- Exercise directions -
Tally up the lines below that contain the word "detail" and give the total alone.

- Collected data -
::::::::::
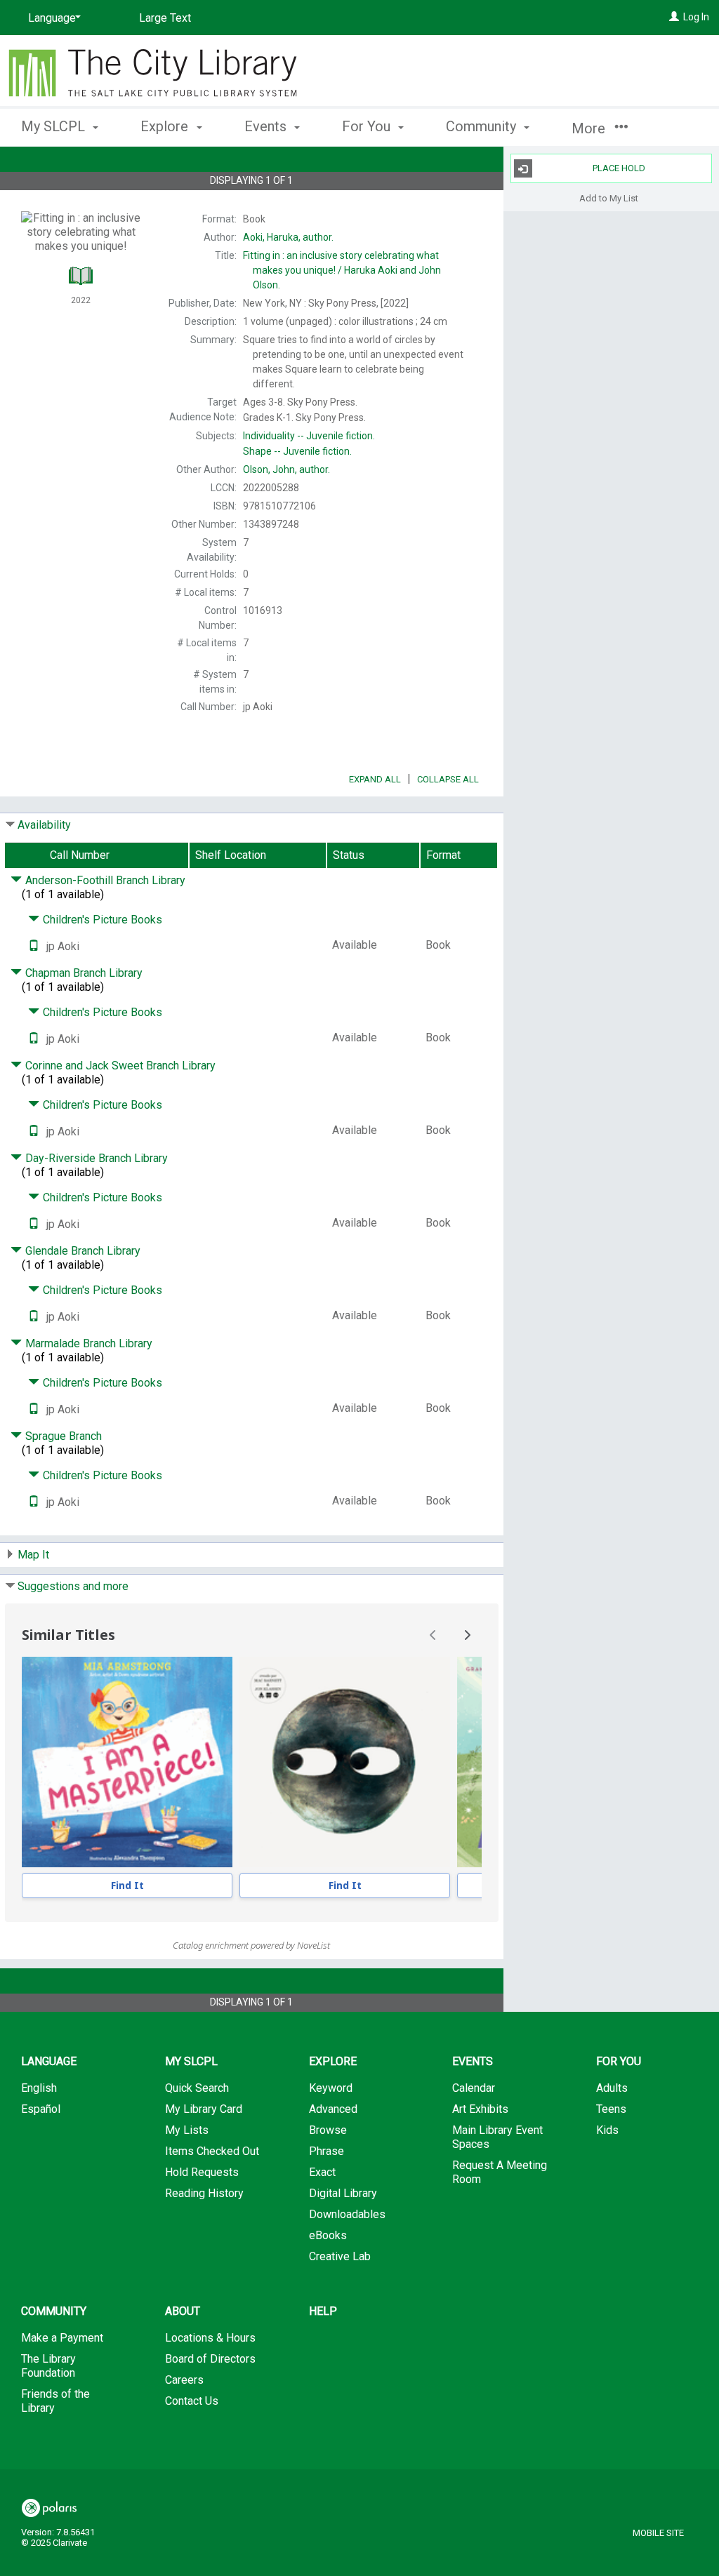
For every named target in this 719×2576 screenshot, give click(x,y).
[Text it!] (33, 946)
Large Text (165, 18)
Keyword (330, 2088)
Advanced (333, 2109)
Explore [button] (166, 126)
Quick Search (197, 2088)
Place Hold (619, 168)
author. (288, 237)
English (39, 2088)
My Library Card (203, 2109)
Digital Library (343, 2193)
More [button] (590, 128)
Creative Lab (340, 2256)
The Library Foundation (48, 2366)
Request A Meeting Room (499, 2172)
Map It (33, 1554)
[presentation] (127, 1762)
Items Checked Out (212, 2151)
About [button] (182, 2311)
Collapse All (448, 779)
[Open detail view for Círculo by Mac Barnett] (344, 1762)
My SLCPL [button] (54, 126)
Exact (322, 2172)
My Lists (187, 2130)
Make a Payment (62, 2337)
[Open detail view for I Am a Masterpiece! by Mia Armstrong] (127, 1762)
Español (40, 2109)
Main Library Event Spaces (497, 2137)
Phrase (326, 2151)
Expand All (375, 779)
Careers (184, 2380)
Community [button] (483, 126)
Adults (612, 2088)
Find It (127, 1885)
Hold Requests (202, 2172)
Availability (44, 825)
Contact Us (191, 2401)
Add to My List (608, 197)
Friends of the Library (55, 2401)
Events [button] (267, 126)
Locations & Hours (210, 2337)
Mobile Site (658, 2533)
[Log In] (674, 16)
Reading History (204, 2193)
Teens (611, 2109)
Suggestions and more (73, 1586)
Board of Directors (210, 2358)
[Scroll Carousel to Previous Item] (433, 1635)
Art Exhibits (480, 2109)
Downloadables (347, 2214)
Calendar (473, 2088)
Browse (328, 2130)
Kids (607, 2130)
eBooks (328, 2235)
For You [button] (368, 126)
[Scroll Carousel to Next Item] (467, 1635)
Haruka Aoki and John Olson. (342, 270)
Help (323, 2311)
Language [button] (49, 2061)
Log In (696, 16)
::::::::::
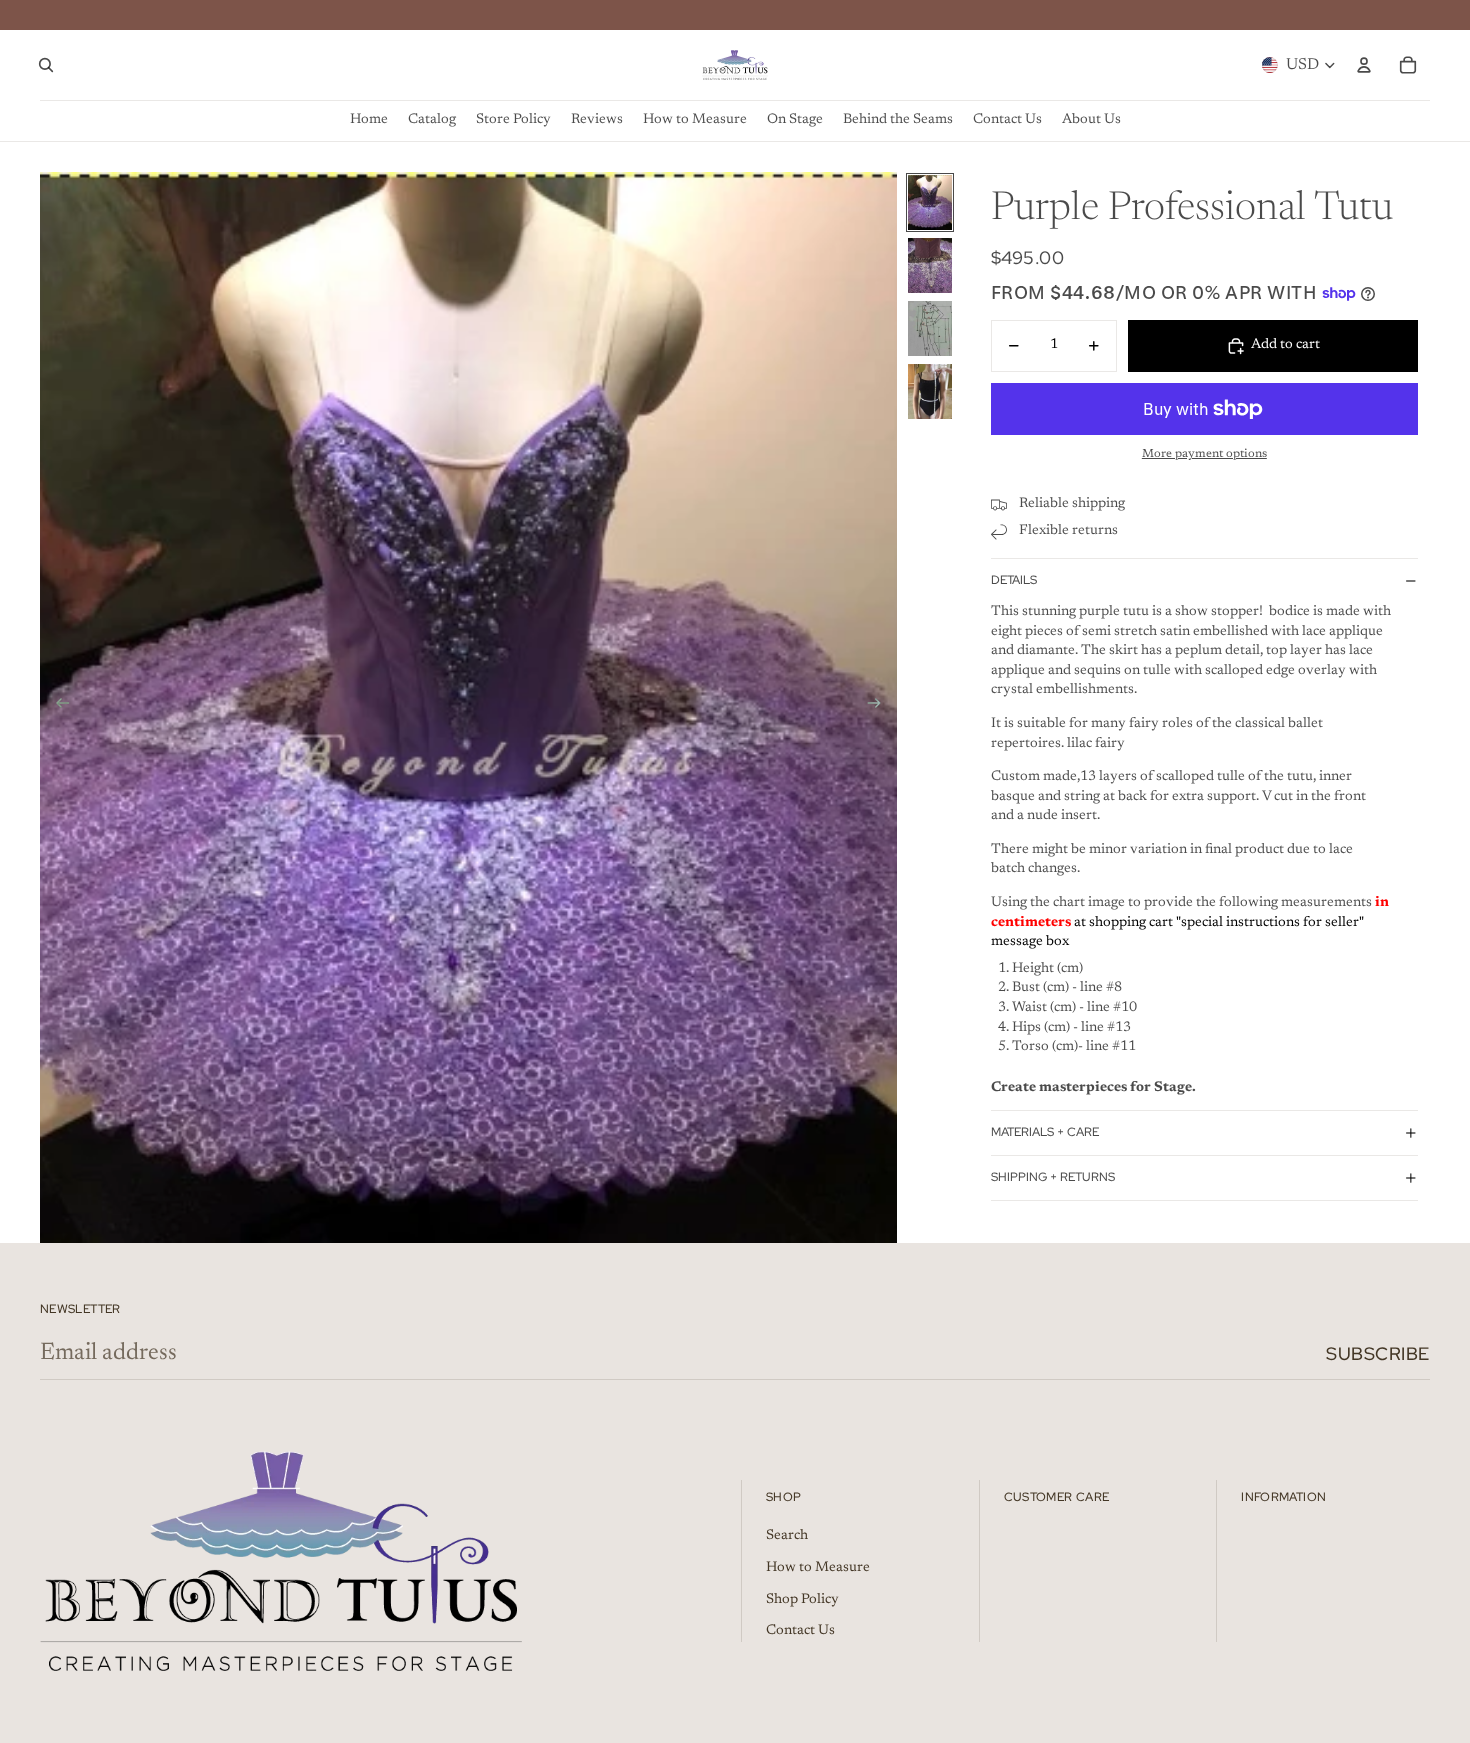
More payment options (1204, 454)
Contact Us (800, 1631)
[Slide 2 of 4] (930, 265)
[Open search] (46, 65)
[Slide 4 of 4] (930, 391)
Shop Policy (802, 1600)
::::::::::
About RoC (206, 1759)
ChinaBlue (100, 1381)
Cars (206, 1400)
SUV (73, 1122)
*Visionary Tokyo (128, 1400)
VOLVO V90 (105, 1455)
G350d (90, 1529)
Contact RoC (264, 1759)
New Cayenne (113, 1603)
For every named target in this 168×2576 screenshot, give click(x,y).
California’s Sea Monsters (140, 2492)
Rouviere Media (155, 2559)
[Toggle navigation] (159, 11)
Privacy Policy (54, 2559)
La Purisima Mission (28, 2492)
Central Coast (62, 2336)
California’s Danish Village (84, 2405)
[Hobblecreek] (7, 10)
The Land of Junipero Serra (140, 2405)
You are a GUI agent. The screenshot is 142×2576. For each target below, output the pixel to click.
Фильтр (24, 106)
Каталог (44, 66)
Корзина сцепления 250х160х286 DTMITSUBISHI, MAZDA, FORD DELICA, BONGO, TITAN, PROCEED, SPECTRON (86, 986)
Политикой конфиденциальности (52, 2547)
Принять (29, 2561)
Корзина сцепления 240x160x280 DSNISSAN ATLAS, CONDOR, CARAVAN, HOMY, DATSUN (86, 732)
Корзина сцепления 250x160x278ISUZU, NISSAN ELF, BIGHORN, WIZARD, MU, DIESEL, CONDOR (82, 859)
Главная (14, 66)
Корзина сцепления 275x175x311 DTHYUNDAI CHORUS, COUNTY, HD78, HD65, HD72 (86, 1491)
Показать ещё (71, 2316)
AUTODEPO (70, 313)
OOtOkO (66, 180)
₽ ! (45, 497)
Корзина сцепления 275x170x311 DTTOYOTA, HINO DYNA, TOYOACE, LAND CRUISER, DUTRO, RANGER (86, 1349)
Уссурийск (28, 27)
::::::::::
- Exercise output -
2